Выбрать главу

Он весь опустился наземь. Музыка так его ошеломила, что он заплакал, а не плакал со времени смерти отца. «Вот сиди, сиди здесь, под этими кусточками, прячься за картофельную ботву, раздавленная человечина, сиди!» А музыка все играла — ближе, ближе. И — чу! — кричат «ура», торжествуют. И уже везде говор, и фырканье лошадей, и веселые голоса. Необычайная тишь — после грома выстрелов — чутко ловила эти голоса. И слыхать: наливается город торжествующими людьми… крики там, здесь крики, крики.

До темноты сидел Виктор Иванович за плетнем. Он слышал, как по двору ходили люди, как скрипели ворота, раз кто-то вышел в сад, подходил вот совсем недалеко, слыхать было, как под ногами шелестела трава, но походил и ушел. И уже во дворе кому-то громко сказал: «Никого там нет».

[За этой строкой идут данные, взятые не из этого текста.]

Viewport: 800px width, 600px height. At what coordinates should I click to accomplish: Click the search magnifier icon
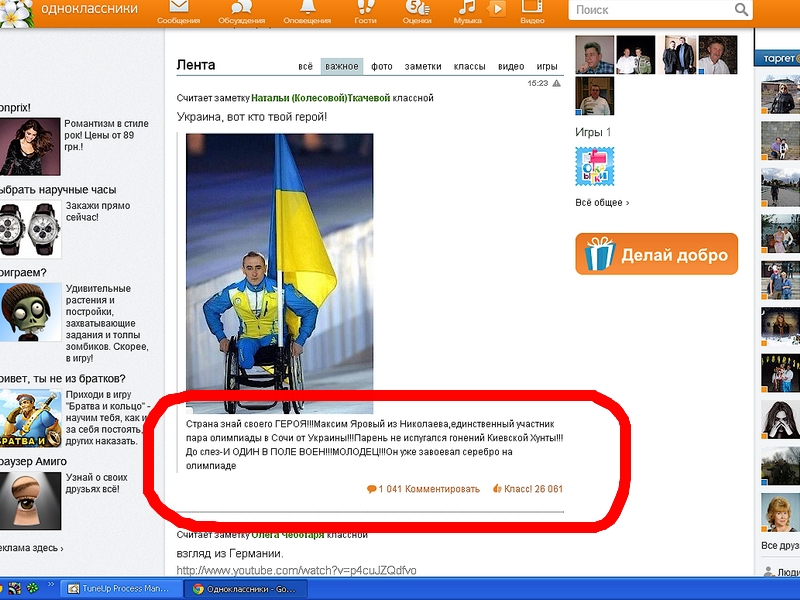click(741, 10)
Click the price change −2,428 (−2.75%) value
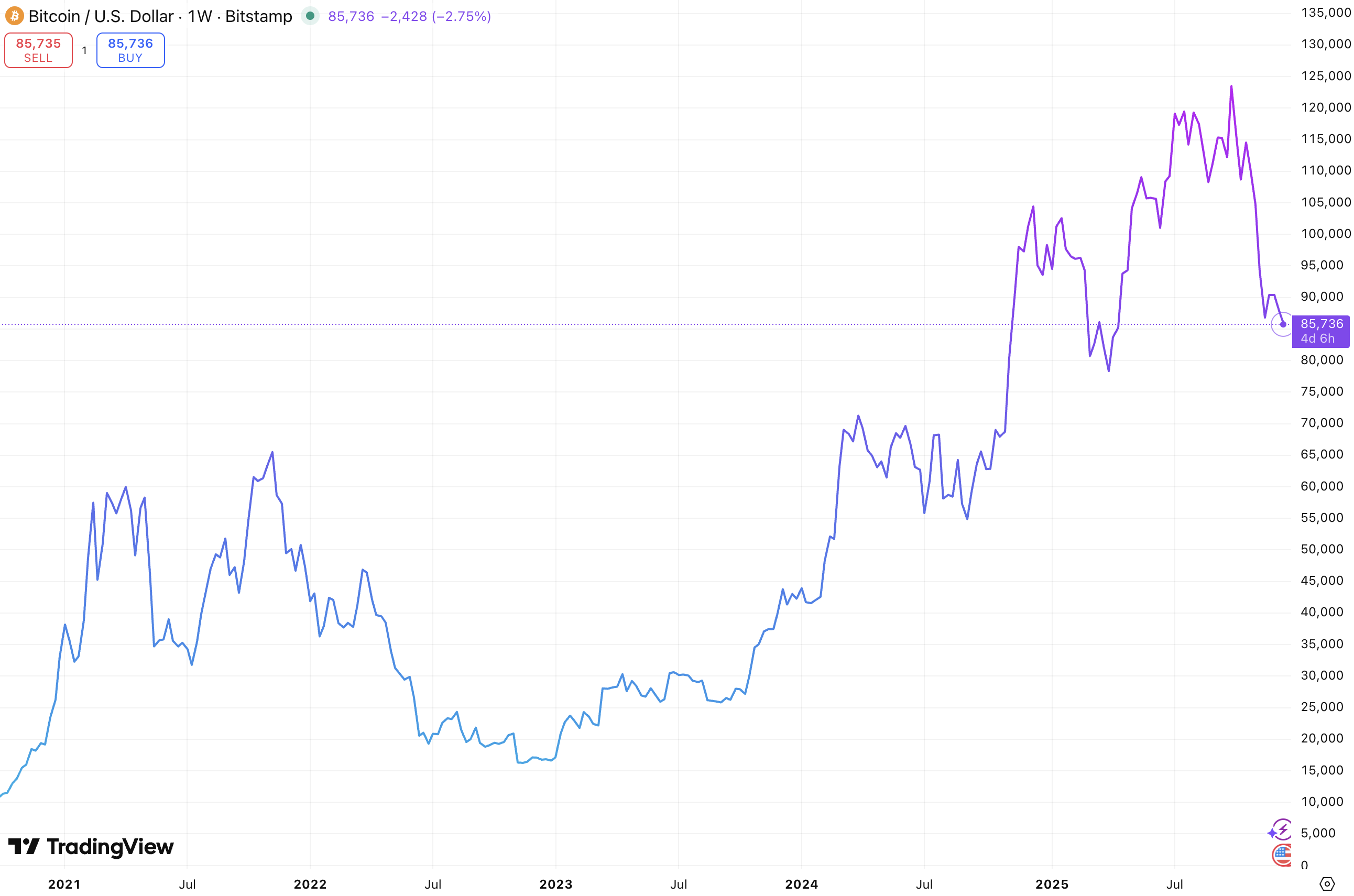Viewport: 1354px width, 896px height. click(x=436, y=16)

Ночь погасила музыку и голоса. Только где-то окраиной все еще проходили войска. Ночью во дворе застучал топор, что-то затрещало. Должно быть, рубили забор. Пронзительный женский голос спорил, кричал. Виктор Иванович растянулся между грядами, перевалил мягкую землю по бокам, чтобы лежала ровнее. Ему очень хотелось пить. Только бы пить! И ничего больше не волновало его: равнодушие всей тяжестью навалилось на него.

Он еще повозился, чтобы лечь удобнее, и задремал. Ему казалось: он только-только задремал, как почти над ухом грохнули выстрелы. Виктор Иванович вскочил, не понимая, что такое с ним, где он. Кругом было темно, только белой полосой виднелось небо за плетнем. Роса упала густо, — степная ночь холодна, — он дрожал, не попадал зуб на зуб. Где-то далеко грохотали выстрелы. И Виктор Иванович вспомнил, где он.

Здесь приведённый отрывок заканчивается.